**To do**
Lines with the word "give": copy all of them from the entries below.

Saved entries

★ ★ ★ ★ ★

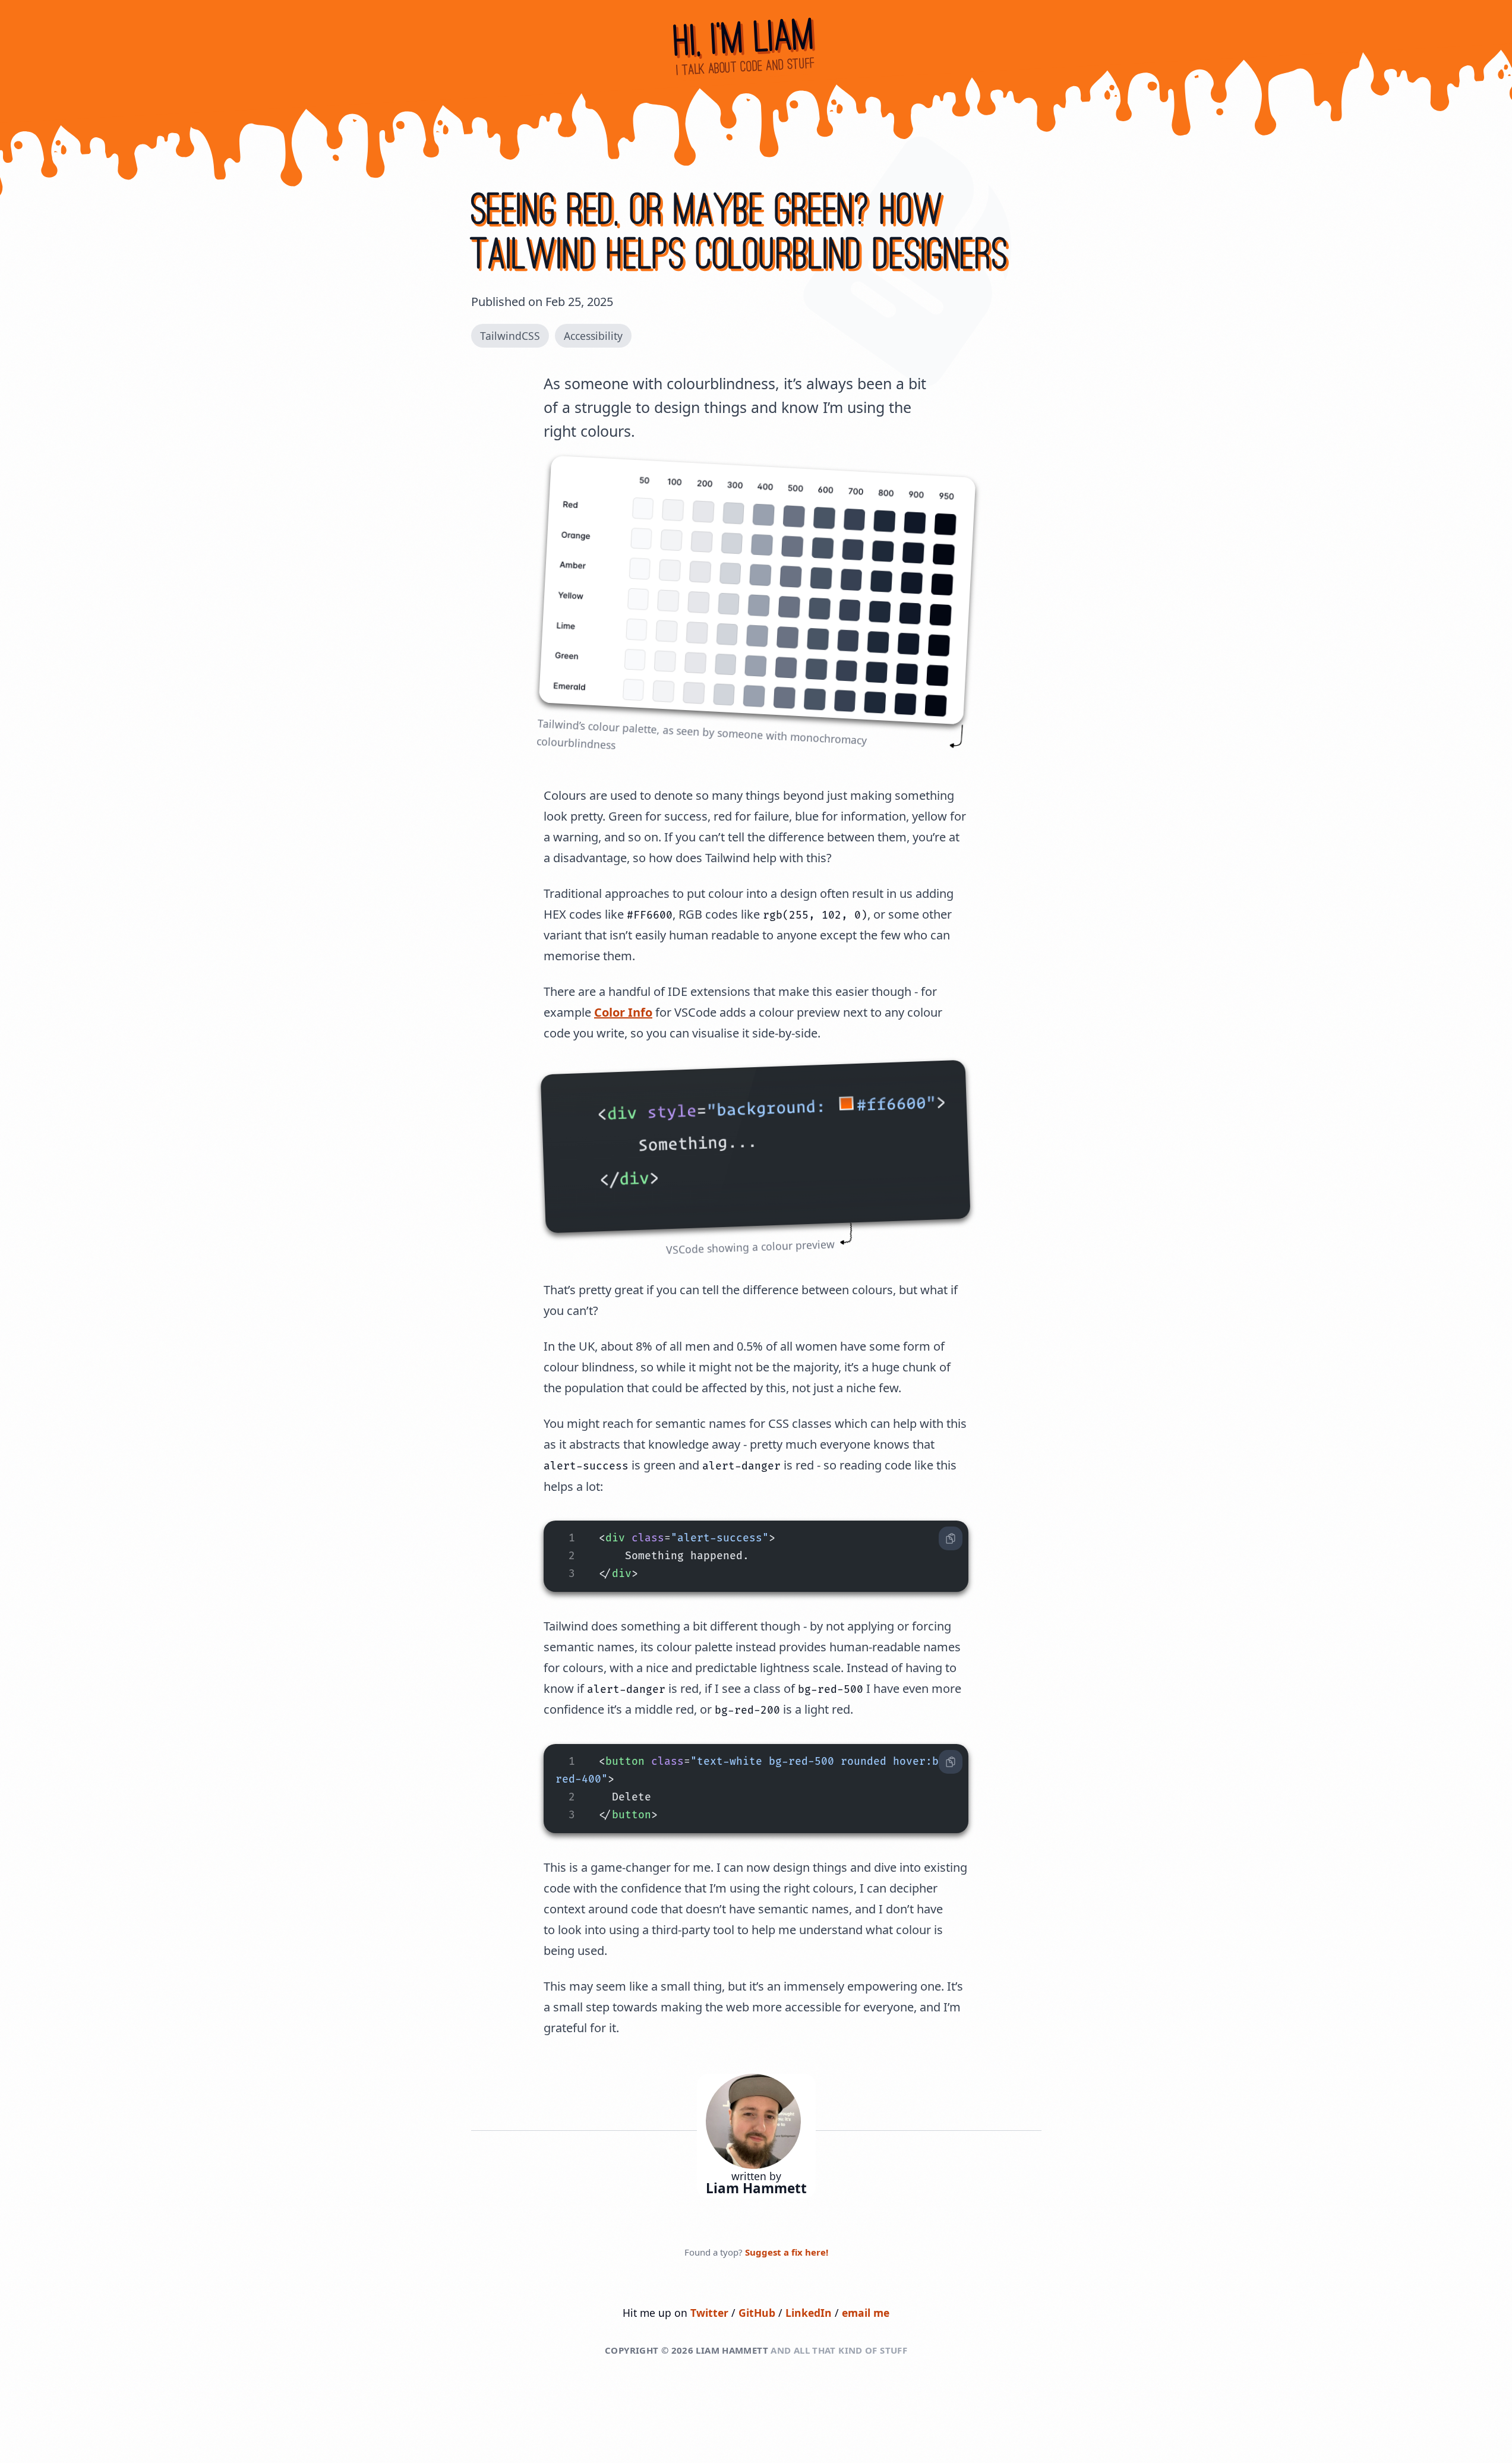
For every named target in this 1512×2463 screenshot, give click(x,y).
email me (865, 2313)
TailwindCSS (510, 336)
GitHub (756, 2313)
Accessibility (593, 336)
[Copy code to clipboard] (950, 1538)
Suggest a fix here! (786, 2252)
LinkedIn (810, 2313)
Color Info (623, 1012)
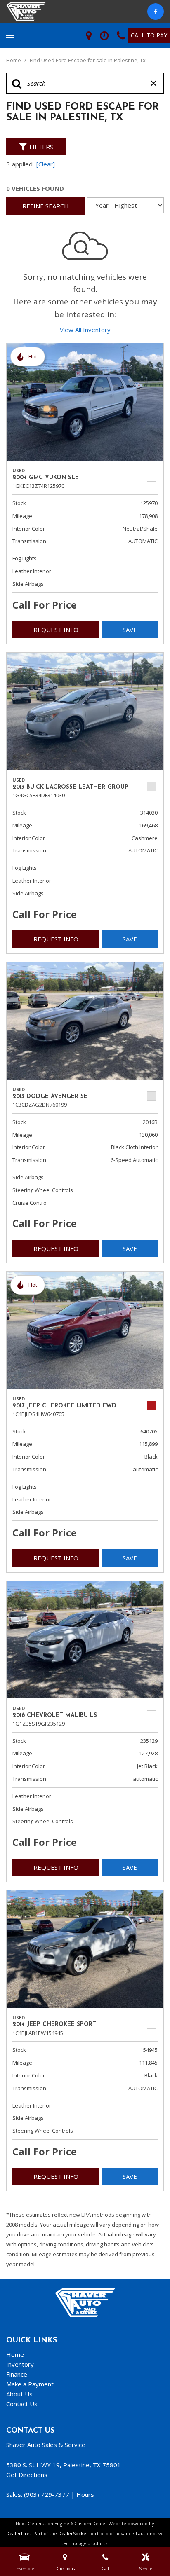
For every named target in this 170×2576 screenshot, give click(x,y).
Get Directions (26, 2475)
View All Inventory (85, 330)
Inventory (20, 2364)
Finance (16, 2374)
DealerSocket (73, 2533)
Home (14, 60)
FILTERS (41, 147)
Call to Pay (149, 35)
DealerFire (18, 2533)
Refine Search (45, 206)
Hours (85, 2494)
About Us (19, 2394)
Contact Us (22, 2404)
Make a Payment (30, 2384)
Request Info (55, 629)
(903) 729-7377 (46, 2494)
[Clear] (45, 164)
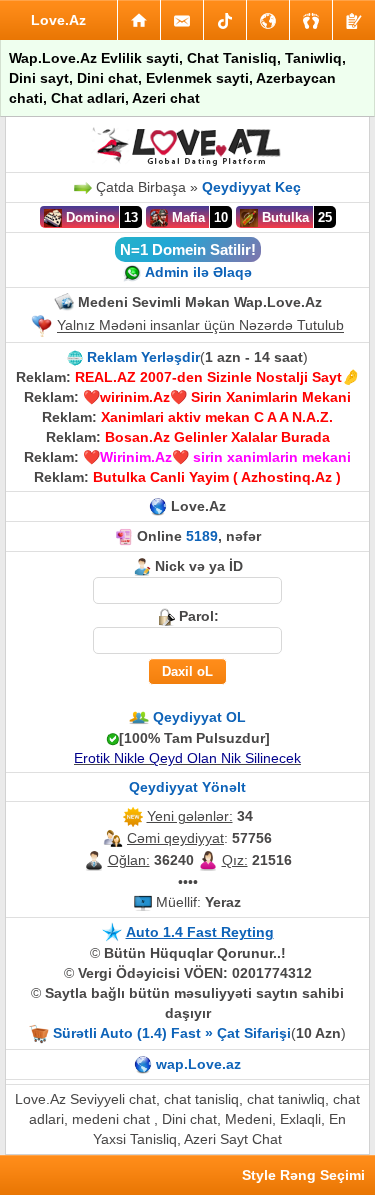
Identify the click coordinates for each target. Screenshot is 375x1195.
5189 (202, 536)
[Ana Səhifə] (139, 20)
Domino (88, 217)
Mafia (186, 217)
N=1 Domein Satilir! (188, 249)
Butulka (283, 217)
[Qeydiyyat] (354, 20)
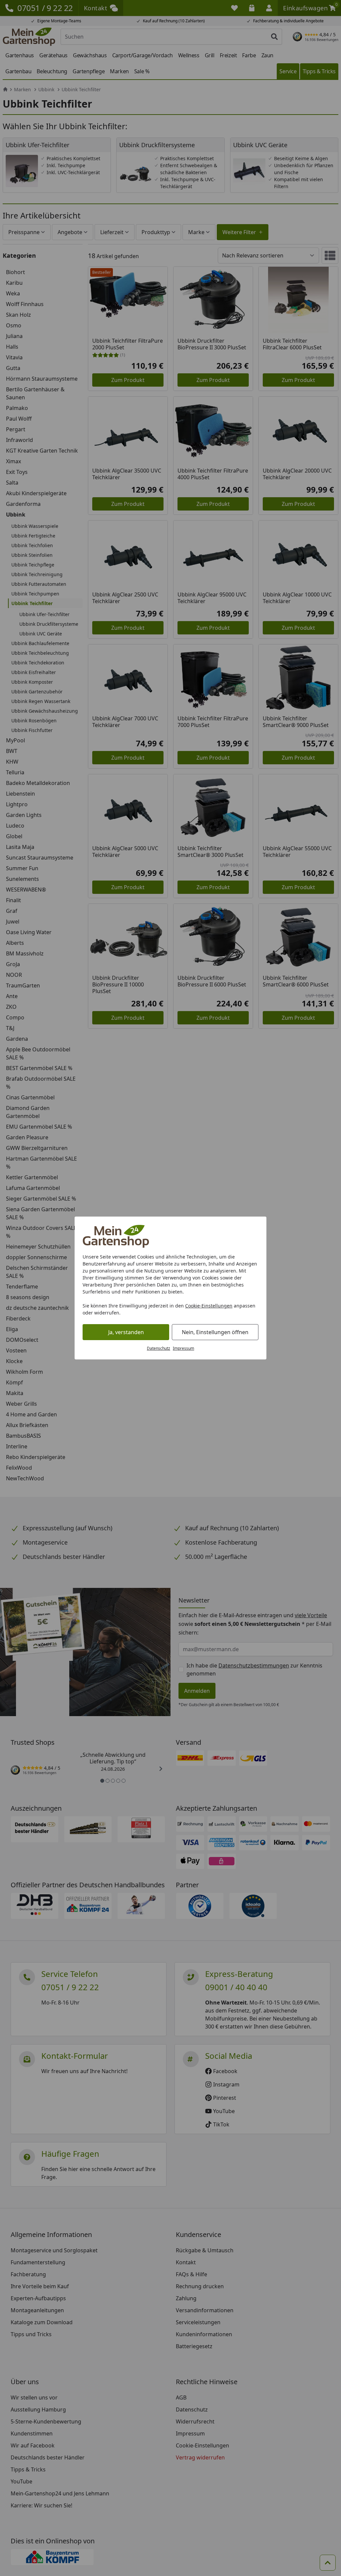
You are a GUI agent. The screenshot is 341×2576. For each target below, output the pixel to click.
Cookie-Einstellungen (208, 1305)
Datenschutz (158, 1348)
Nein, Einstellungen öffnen (215, 1332)
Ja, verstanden (126, 1332)
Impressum (183, 1348)
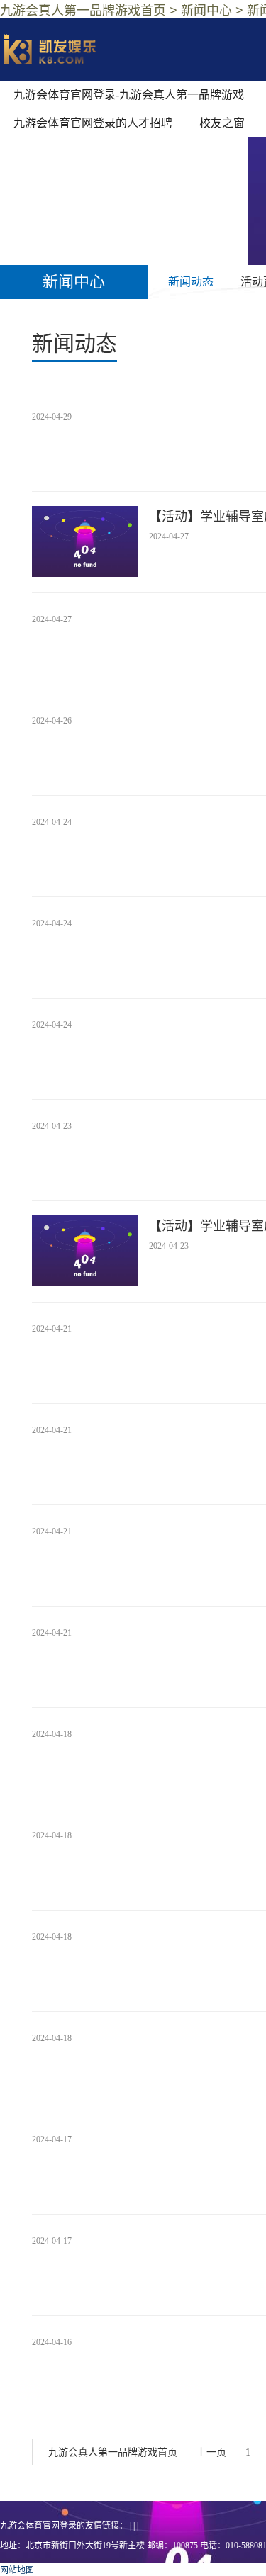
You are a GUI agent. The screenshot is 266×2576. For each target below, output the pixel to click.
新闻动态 (191, 282)
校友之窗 (222, 123)
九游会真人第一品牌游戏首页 (112, 2452)
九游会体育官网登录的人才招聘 (92, 123)
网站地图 (17, 2570)
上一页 (211, 2452)
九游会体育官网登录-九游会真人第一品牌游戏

★ ★ ★ ★ ★

**Exercise result**
For every named target in this 1512×2463 screenshot, give click(x,y).
For every named target in this 170×2576 screenshot, give click(x,y).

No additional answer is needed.